## Assignment 1
List every person named in the article on PayPal and gambling limits.
## Assignment 2
Decide whether each statement agrees with the article on PayPal and gambling limits, answering yes or no and quoting the words from the article that settle it: (a) PayPal pays merchants as soon as a transaction is made. (b) A PayPal account can be opened with only a bank account. (c) The 20-year-old patient lost £150,000.
## Assignment 3
According to the article on PayPal and gambling limits, why can paying with PayPal let a player get around a daily limit on a debit card?

Gambling experts have announced their concerns at finding out that UK-based players are able to use PayPal while depositing at online casinos to bypass daily limits on their debit cards.
Recent research has shown that some problem gamblers in the UK have been able to use PayPal to continue gambling – even when their daily spending limit on their debit card has been reached.
The ‘glitch’ is possible due to the way in which PayPal processes payments. While – when using PayPal, transactions are usually instant, PayPal don’t actually pay merchants the money until after at least 24 hours. Over the weekends and bank holidays, this time-frame can increase even more.
When users create a PayPal account, they’re given the option to add a funding source. Most players choose to add a Debit/Credit Card for convenience purposes – but you can open a PayPal account with nothing more than a Bank Account, and this is where the problem stems from.
If players make a deposit at an online casino, and have insufficient funds in their PayPal account, PayPal automatically uses the next funding method available. If no Debit or Credit Card has been added, this is the player’s bank account – and this means that funds deposited, may not be deducted from the gambler’s bank account until the following day, or the next working day, if the transaction takes place over the weekend.
Gambling Experts Are Concerned Problem Gamblers Are Spending More Than They Can Afford
Henrietta Bowden-Jones – a former psychiatrist, and founder of the National Problem Gambling Clinic – has personal experience dealing with problem gamblers who’ve used PayPal to amass huge debts.
She said: “The first time I ever heard about a gambler using PayPal to pay for online gambling occurred about two weeks ago in clinic, when a young man came accompanied by one of his parents. The patient was 20 years old, with no savings.
“He had been online gambling, had reached his limit on his bank card but somehow managed to withdraw by direct debit £2,000 every few minutes to continue gambling while his parents were asleep next door. When they woke up the next day, he had lost £150,000.”
This is, in no means an isolated case.
Stephanie Bramley – a University researcher of King’s College London – told sources that she was ‘all too aware’ of students transferring their student loans to their PayPal accounts, so that they could gamble, without the worry of university staff finding out about their gambling transactions.
Matt Zarb-Cousin – the co-founder of Gamban, a popular software app used to block access to gambling websites also commented on Henrietta’s findings, saying: “There is a lag and that lag is what Henrietta was talking about with the 20-year-old patient. The fact he had spent money he did not have. PayPal has no limit on it with regards to gambling, so it won’t recognize previous transactions made until it’s too late.”
Thankfully, most online casinos do require funds to be made using funds actually available inside a PayPal balance in order for the deposit to be accepted – but it’s clear there are cases where this isn’t being enforced.
PayPal, this week, issued a statement, saying:
“We cannot comment on individual cases. However, we are urgently looking into these reports and take them very seriously. Our team has already reviewed the controls we have in place to identify and block problem gambling, and changes have been made to tighten the rules that govern these payments.”
Whether we’ll see regulatory action as a result of the findings remains to be seen – but it’s evident that this is a problem, and if even one problem gambler is able to use it to gamble funds he or she doesn’t have, then it’s clear it’s a loophole that needs to be fixed.

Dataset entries
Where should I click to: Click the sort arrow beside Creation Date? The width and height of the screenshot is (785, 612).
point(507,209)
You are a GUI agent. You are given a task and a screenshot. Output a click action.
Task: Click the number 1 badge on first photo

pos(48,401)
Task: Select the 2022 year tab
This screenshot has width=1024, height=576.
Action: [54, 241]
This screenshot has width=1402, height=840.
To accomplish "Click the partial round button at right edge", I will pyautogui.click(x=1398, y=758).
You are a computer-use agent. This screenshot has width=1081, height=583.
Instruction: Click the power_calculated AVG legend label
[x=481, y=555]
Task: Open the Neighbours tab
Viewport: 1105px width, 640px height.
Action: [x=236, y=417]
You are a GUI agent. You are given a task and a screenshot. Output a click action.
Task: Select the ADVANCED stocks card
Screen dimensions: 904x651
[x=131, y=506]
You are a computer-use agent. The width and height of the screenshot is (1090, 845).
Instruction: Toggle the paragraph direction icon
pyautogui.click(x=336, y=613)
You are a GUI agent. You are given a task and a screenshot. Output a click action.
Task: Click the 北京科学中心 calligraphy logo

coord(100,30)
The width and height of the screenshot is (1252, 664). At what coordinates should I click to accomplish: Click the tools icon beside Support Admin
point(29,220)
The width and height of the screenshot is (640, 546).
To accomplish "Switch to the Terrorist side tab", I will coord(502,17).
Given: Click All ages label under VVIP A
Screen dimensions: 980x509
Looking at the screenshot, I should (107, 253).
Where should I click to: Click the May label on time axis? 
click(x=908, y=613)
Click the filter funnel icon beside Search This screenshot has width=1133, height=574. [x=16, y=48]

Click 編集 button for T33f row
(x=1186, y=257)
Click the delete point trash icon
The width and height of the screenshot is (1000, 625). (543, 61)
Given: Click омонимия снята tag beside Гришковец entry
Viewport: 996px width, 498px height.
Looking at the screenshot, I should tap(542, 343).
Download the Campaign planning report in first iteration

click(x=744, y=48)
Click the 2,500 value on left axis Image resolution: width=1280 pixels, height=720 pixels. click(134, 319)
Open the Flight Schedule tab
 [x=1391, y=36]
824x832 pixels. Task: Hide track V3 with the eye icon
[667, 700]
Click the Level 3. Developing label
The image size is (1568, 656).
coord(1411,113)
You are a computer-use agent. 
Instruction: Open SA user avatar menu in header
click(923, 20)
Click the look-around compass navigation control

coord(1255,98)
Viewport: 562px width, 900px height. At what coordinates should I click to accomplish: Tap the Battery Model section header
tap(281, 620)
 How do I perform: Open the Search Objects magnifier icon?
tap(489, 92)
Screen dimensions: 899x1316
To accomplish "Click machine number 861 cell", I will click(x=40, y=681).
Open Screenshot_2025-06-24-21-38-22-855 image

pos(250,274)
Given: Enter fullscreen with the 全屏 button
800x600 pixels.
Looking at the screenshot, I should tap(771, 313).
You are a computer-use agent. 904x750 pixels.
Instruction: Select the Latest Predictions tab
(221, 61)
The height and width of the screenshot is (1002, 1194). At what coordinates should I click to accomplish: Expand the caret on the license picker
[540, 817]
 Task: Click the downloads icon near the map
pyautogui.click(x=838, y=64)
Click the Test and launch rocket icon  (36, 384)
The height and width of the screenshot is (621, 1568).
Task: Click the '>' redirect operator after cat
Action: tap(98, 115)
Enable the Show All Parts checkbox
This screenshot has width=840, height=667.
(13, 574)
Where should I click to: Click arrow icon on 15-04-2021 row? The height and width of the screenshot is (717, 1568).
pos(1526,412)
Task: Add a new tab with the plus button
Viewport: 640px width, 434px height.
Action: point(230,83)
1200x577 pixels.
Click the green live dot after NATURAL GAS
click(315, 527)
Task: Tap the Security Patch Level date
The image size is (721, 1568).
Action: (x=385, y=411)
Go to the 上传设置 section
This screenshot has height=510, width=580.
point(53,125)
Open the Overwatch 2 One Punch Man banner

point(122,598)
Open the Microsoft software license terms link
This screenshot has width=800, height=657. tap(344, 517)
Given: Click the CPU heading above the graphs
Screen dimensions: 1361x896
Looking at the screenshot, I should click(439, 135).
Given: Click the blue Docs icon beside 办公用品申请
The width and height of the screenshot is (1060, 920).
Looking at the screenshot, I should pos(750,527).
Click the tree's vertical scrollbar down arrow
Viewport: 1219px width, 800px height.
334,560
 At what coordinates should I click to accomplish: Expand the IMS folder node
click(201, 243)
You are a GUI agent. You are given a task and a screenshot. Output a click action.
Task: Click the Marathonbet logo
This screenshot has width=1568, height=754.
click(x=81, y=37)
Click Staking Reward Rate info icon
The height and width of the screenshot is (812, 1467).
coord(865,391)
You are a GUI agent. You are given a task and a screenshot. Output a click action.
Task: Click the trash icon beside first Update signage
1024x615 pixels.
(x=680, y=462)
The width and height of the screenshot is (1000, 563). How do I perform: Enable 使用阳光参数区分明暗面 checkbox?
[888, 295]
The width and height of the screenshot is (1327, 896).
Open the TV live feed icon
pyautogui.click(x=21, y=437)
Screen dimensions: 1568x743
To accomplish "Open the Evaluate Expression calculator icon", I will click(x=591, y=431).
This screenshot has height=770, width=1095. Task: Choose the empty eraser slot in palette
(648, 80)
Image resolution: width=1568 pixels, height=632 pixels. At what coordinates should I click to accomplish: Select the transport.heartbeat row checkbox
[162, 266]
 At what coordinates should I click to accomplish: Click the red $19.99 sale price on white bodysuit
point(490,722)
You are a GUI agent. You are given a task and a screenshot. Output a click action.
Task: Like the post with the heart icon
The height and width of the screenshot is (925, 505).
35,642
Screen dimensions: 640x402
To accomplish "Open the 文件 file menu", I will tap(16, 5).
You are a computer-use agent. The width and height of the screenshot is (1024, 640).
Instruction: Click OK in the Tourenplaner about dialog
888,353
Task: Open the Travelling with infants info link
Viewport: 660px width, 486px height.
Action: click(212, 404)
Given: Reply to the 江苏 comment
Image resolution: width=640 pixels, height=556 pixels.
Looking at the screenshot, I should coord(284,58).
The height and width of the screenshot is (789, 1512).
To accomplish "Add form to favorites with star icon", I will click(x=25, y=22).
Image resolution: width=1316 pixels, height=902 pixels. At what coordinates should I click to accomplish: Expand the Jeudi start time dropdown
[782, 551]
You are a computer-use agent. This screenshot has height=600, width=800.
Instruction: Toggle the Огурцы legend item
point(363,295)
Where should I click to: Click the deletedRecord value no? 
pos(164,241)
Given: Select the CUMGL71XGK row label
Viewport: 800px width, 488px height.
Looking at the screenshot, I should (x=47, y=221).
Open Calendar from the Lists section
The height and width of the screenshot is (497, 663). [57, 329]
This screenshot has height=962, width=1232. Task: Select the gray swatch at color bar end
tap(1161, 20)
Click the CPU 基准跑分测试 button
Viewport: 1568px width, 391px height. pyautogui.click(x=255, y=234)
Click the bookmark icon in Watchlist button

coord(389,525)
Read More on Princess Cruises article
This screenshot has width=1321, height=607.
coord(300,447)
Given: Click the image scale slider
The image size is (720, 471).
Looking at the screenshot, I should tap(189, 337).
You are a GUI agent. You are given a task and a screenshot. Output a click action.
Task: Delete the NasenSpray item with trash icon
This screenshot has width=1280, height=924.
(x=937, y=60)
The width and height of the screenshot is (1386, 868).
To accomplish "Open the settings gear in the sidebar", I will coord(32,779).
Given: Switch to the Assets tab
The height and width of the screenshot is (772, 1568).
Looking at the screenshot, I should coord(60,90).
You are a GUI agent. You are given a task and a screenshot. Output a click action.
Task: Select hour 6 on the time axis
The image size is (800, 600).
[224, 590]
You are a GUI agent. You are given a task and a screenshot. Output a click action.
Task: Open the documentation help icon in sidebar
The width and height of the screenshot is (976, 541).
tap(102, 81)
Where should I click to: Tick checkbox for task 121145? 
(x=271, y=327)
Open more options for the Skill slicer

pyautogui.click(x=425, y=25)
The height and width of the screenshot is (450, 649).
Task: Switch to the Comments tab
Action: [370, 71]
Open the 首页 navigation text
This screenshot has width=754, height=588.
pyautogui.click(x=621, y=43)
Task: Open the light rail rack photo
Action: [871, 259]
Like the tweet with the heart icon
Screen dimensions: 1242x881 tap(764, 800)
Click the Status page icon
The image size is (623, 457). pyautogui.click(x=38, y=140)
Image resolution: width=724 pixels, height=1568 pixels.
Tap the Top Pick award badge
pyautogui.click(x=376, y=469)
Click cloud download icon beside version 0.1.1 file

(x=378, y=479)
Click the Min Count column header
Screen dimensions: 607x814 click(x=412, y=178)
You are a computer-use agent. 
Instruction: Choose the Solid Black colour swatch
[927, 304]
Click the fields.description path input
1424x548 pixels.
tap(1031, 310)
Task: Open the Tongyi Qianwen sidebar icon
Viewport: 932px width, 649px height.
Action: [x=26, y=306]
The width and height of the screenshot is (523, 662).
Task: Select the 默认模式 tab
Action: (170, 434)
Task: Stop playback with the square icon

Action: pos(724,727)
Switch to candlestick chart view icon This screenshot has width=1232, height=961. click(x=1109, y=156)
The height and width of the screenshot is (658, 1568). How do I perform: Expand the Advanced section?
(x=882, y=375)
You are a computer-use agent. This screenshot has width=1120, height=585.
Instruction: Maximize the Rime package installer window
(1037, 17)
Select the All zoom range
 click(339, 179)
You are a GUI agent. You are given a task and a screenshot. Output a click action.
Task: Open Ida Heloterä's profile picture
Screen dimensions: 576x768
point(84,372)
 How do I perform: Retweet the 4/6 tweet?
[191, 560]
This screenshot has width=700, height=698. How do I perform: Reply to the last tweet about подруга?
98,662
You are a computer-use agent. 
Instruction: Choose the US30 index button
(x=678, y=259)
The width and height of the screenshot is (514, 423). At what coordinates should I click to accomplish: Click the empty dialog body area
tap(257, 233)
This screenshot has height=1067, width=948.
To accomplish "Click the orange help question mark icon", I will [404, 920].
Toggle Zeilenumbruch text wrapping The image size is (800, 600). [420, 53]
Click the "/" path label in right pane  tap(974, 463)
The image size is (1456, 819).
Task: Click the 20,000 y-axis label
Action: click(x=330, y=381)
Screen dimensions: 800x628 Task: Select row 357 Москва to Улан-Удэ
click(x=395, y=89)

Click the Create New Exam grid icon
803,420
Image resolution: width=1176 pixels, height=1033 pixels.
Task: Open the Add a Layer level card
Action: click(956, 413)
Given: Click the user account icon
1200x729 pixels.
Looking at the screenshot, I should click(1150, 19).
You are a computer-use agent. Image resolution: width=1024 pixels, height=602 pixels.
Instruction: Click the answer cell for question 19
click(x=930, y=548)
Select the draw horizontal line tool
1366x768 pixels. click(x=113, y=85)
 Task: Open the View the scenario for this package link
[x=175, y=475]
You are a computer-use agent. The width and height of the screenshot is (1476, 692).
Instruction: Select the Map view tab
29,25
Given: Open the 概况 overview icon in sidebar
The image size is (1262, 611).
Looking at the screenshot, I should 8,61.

## Response box 1
Henrietta Bowden-Jones, Stephanie Bramley, Matt Zarb-Cousin

## Response box 2
(a) No: "PayPal don’t actually pay merchants the money until after at least 24 hours."
(b) Yes: "you can open a PayPal account with nothing more than a Bank Account"
(c) Yes: "When they woke up the next day, he had lost £150,000."

## Response box 3
PayPal transactions are usually instant, but PayPal does not pay merchants until at least 24 hours later. If the PayPal balance is too low and no card has been added, PayPal draws on the player's bank account. The deposited funds may then not be deducted until the following day, or the next working day over a weekend.